At its core, LMCache targets one of the most expensive components of autoregressive inference: the KV cache generated during the prefill phase. In conventional serving systems, this cache is tightly coupled to a single process or GPU, making it difficult to reuse across requests or share between instances. As a result, repeated prompts or multi-turn conversations often trigger redundant computation, increasing both latency and resource consumption. LMCache addresses this limitation by introducing a unified KV cache abstraction that can be externally managed, retrieved asynchronously, and seamlessly reintegrated into the decoding pipeline.
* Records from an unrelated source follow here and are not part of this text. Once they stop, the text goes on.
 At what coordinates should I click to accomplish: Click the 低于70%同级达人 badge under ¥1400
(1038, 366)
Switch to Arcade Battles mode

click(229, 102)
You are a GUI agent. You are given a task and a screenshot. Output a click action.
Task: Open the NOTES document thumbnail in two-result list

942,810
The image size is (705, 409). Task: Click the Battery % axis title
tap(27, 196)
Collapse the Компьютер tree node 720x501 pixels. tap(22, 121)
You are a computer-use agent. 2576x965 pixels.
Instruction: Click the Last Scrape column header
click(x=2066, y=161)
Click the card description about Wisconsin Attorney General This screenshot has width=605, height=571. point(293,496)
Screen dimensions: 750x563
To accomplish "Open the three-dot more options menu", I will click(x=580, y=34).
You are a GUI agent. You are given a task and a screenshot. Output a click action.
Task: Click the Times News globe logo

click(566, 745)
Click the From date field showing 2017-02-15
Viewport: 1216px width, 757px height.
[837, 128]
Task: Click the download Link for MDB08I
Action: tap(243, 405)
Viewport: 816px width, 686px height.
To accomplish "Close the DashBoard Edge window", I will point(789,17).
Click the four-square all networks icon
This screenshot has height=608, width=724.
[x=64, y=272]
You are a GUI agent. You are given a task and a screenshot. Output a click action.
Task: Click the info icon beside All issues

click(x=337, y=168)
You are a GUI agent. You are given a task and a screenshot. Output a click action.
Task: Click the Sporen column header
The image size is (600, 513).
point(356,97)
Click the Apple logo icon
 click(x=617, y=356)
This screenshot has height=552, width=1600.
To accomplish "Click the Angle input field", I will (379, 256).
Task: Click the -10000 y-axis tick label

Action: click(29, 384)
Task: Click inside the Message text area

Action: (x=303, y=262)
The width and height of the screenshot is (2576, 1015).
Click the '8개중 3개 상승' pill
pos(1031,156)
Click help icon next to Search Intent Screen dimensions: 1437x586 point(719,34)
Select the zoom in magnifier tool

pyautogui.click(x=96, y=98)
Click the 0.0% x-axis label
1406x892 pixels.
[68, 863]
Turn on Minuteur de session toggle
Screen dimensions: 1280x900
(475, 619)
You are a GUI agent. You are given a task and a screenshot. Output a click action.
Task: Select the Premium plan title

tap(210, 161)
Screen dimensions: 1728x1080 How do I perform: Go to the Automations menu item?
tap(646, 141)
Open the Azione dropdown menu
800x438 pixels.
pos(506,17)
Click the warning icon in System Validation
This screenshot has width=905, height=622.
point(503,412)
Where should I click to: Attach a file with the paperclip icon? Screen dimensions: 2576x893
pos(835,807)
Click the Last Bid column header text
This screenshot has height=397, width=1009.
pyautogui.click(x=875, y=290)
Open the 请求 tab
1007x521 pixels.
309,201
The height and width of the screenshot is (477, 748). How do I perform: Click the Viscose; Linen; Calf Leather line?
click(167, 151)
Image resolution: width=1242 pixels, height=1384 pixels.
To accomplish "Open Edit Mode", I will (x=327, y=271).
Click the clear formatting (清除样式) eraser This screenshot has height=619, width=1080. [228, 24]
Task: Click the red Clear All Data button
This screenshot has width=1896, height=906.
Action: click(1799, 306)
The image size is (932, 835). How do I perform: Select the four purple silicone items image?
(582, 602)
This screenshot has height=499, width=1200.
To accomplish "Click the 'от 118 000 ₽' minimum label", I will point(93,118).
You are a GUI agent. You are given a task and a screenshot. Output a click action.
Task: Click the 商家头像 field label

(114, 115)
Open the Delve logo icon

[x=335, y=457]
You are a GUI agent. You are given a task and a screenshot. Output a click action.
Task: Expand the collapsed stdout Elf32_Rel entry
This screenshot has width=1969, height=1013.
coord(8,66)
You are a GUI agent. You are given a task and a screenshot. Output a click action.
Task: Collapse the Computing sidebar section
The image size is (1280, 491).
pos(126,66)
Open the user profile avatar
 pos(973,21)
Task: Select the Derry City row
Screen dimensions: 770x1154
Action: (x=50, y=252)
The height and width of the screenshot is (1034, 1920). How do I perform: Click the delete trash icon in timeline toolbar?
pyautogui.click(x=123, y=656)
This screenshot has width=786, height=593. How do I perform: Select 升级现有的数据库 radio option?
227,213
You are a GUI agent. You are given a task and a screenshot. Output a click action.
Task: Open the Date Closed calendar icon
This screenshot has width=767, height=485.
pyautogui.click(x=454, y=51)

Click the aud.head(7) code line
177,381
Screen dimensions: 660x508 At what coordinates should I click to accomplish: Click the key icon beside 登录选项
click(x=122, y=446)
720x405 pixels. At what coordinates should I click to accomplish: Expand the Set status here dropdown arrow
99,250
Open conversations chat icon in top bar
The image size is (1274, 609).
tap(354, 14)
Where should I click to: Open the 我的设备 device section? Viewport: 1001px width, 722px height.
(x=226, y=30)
A key design principle of LMCache is minimizing the impact of cache operations on the critical path of inference. By supporting asynchronous KV retrieval and background prefetching, LMCache allows decoding to proceed without blocking on cache transfers. This is particularly important in disaggregated or multi-process (MP) deployments, where different inference engines may collaborate through a shared cache backend. In such settings, LMCache enables one instance to reuse KV states computed by another, significantly reducing time-to-first-token (TTFT) and improving tail latency. Empirical results show substantial gains in multi-turn and stateful workloads, where reuse opportunities are abundant.

LMCache also provides flexible support for heterogeneous memory and storage backends, including GPU memory, host memory, persistent storage (e.g., SSD or DAX devices), and high-speed interconnects such as RDMA. Through pluggable connectors and configurable transfer policies, it can adapt to diverse deployment environments, from single-node setups to large-scale distributed clusters. This flexibility enables system designers to balance trade-offs between latency, capacity, and cost, while maintaining high throughput.

Beyond performance optimization, LMCache emphasizes observability and integration. It exposes detailed metrics for cache lookup, retrieval, and storage operations, allowing users to understand system behavior and diagnose bottlenecks. It is designed to integrate seamlessly with popular serving frameworks such as vLLM, requiring minimal changes to existing workflows while unlocking advanced caching capabilities.

In summary, LMCache rethinks KV cache management as a first-class system component for LLM serving. By enabling efficient reuse, asynchronous data movement, and cross-instance sharing, it addresses fundamental inefficiencies in current inference pipelines and paves the way for more scalable, responsive, and resource-efficient AI systems.